Троллинг в соцсетях: незнакомый человек вмешивается и грубо себя ведет, хотя в обсуждение никто не звал. Агрессия перестала быть скрытой. Анонимность дает бесконтрольную возможность разгружаться. И если вы лицом к лицу, вам нужно переступить некий барьер и даже потом ограничивать свою агрессию. А в сети мимика и жесты вашего визави не срабатывают.
– Что человек может противопоставить усиливающейся агрессии?
– Лишь миролюбие. Примерно 30 лет назад начались исследования феноменов миролюбия и примирения. В основу изучения постконфликтного поведения легли исследования ведущего специалиста в области проблем мира Франса де Ваала.

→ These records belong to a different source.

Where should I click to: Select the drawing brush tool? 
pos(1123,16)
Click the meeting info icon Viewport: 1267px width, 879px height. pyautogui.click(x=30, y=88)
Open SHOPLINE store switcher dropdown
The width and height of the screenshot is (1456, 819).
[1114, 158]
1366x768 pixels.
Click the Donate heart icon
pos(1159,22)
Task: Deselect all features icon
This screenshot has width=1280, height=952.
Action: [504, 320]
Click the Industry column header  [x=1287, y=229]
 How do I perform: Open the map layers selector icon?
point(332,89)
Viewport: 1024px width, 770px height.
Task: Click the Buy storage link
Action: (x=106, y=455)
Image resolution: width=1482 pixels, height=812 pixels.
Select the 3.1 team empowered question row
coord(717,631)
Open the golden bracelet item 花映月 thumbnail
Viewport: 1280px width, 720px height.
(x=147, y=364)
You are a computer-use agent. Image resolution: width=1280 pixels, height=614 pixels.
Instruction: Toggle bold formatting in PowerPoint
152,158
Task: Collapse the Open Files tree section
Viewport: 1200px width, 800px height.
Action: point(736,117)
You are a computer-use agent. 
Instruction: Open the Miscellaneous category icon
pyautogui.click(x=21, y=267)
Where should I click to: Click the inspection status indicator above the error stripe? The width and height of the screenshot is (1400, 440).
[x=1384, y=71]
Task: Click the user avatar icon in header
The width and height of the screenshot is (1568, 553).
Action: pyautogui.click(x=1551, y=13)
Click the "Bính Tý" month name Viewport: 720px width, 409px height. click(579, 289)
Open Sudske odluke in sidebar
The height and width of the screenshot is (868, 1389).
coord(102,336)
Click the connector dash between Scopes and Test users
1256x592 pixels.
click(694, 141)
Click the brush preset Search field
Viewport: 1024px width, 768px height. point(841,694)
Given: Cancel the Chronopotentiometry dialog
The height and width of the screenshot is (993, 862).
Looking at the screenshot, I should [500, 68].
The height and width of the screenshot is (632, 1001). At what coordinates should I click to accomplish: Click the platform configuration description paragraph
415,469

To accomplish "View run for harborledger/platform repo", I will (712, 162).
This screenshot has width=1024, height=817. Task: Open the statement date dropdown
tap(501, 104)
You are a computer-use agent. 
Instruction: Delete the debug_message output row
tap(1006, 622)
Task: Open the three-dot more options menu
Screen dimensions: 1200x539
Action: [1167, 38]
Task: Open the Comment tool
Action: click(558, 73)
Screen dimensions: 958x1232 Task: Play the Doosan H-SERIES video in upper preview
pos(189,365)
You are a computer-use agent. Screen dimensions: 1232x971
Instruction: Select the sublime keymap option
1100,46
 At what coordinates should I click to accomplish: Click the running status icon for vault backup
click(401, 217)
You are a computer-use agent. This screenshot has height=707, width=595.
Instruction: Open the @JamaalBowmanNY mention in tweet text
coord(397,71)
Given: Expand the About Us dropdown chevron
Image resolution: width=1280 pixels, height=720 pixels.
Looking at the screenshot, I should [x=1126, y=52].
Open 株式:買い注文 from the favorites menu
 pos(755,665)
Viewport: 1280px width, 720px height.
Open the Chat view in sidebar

Вместе с коллегами из нескольких стран мира мы унифицировали эти методы вначале для изучения обезьян, затем – хищников (волков и собак) и некоторых видов птиц – врановых. Я изучала агрессию и постконфликтное поведение группы тонкинских макаков с естественной социальной структурой, живущих в природном парке под Страсбургом практически на воле.
Затем мы применили эти методы, чтоб работать с человеком. Оказалось, что это эффективно и перспективно. Мы наблюдали детские конфликты и постконфликтное поведение. Как они восстанавливают отношения и что для этого делают.
Сейчас мы можем говорить о формировании силами антропологов, физиологов, этологов, генетиков новой науки – науки о мире. Этология в ней играет одну из основных ролей.